REQUIREMENT 1: In the passage about Wallis, what position did Mutt Summers hold?
REQUIREMENT 2: For each statement, say yes or no to whether it agrees with the passage about Wallis, and quote the words that decide it: (a) Wallis told Mutt Summers the details of his idea. (b) Wallis found he could control the skip of a marble on smooth water quite well. (c) Dr. Pye laughed when Wallis explained his theory.

PROVIDED PASSAGE:
He and the youngsters spent the whole morning playing with the marbles and the water and the catapult and the string, trying different combinations of power and height while Wallis was finding out how much he could control the skip. To his deep joy he found out that with a regular shape and weight like a marble on smooth water he could control it quite well. At least well enough for it to be distinctly encouraging. But could he control several skips, which might be necessary? Aha, that remained to be seen. They went into lunch eventually, all thoroughly splashed. Wallis was very cheerful, and also, the children thought, very mysterious about it all.
Always sensitive to ridicule, Wallis told no one the details, not even his friend Mutt Summers, chief test pilot for Vickers and the man who had tested his old warhorse, the Wellington. Captain Summers was a hefty extrovert and not the type to take a freak idea seriously.
The day of the meeting of the Air Attack on Dams Committee Wallis went early to London, buttonholed the chairman, Dr. Pye, and privately explained his new theory, so earnestly that Pye did not laugh though he looked a little sideways.
“I’d rather you didn’t tell the others yet,” Wallis said. “They might think it a bit far-fetched.”
“Yes,” said Dr. Pye. “I see that. What do you want me to do?”
“Give me time to find out how much RDX will blow a hole in the Moehne Dam if it’s pressed up against the wall.”

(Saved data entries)
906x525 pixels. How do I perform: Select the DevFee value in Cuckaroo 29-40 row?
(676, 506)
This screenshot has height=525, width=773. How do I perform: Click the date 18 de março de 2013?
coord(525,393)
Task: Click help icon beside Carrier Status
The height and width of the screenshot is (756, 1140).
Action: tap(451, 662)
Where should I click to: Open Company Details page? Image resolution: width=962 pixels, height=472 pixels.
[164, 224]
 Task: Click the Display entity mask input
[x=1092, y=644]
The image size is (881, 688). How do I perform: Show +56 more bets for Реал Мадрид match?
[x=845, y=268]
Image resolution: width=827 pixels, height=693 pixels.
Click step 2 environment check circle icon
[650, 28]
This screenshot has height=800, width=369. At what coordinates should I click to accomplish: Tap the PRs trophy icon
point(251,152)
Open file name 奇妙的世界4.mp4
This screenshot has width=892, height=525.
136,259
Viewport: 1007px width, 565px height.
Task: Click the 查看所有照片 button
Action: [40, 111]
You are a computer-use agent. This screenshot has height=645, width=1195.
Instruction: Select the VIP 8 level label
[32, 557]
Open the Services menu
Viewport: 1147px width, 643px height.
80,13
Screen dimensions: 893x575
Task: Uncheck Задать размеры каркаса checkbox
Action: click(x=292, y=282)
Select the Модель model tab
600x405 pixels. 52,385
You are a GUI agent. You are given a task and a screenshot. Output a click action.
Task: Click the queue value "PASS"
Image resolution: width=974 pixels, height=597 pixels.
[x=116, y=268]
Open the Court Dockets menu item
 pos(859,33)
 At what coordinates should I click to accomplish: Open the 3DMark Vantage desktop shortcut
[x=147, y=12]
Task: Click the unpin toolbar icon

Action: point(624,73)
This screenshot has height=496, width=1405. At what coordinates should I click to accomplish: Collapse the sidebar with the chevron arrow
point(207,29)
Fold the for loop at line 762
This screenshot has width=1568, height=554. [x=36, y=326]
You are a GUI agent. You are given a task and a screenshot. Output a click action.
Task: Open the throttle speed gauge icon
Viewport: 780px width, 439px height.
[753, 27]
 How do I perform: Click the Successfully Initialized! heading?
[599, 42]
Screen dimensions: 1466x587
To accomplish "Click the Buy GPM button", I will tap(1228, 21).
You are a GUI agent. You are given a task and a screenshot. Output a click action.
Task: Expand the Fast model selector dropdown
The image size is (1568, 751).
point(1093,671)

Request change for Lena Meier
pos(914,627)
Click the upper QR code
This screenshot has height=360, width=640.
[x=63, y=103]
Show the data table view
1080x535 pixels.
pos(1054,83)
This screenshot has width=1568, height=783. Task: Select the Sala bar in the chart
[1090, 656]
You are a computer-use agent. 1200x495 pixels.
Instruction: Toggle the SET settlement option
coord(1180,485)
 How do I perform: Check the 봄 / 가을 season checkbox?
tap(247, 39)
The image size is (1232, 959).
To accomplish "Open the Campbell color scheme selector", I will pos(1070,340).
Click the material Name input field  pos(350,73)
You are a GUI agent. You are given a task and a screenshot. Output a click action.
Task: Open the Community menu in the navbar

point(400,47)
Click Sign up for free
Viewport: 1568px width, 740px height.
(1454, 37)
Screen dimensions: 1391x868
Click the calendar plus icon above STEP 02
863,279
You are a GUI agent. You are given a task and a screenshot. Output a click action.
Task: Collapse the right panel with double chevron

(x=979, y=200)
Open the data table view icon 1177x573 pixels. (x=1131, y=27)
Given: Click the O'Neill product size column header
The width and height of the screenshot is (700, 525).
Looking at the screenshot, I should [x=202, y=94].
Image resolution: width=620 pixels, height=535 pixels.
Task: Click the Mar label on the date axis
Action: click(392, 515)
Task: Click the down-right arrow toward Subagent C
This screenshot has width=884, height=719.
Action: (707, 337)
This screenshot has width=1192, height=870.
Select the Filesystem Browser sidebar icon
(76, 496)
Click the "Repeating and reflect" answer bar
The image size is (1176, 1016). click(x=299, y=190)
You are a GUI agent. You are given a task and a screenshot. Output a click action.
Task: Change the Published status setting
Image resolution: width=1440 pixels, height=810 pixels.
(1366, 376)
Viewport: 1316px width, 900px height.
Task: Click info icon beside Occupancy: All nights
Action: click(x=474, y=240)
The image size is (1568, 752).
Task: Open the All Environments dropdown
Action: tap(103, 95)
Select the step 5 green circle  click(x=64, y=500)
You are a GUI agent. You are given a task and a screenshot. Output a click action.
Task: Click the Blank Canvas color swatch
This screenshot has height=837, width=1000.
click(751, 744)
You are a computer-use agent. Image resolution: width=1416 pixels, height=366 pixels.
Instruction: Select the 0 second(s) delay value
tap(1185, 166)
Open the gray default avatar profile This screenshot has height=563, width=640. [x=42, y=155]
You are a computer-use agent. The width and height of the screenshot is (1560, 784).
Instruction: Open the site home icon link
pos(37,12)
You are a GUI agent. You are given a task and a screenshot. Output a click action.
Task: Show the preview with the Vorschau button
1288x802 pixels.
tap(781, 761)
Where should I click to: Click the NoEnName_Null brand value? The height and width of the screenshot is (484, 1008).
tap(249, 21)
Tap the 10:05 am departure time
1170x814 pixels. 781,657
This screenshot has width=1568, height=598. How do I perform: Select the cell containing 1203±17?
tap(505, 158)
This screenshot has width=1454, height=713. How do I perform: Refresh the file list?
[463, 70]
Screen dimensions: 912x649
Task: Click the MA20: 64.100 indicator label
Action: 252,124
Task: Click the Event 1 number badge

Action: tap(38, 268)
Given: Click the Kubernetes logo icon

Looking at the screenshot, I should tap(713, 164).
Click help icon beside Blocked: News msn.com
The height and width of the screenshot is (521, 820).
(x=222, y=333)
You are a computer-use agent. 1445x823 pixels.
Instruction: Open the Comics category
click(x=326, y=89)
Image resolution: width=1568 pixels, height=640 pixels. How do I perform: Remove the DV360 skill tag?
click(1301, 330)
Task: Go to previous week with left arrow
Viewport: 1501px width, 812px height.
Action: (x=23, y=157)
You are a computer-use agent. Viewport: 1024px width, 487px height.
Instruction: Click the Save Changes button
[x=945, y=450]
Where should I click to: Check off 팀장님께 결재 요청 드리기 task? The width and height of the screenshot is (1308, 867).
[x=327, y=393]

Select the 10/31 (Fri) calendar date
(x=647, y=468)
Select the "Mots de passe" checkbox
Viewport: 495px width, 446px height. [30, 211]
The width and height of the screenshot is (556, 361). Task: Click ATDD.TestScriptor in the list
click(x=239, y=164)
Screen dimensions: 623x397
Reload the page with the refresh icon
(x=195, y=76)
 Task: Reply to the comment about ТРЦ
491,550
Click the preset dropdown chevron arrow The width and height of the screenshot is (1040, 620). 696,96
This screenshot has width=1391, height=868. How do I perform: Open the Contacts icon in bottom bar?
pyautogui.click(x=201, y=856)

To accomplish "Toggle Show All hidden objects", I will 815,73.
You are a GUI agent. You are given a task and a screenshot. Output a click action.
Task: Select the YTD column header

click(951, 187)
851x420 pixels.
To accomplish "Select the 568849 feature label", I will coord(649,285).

TASK SOLUTION 1: He was chief test pilot for Vickers.

TASK SOLUTION 2:
(a) No: "Wallis told no one the details, not even his friend Mutt Summers"
(b) Yes: "with a regular shape and weight like a marble on smooth water he could control it quite well"
(c) No: "so earnestly that Pye did not laugh though he looked a little sideways"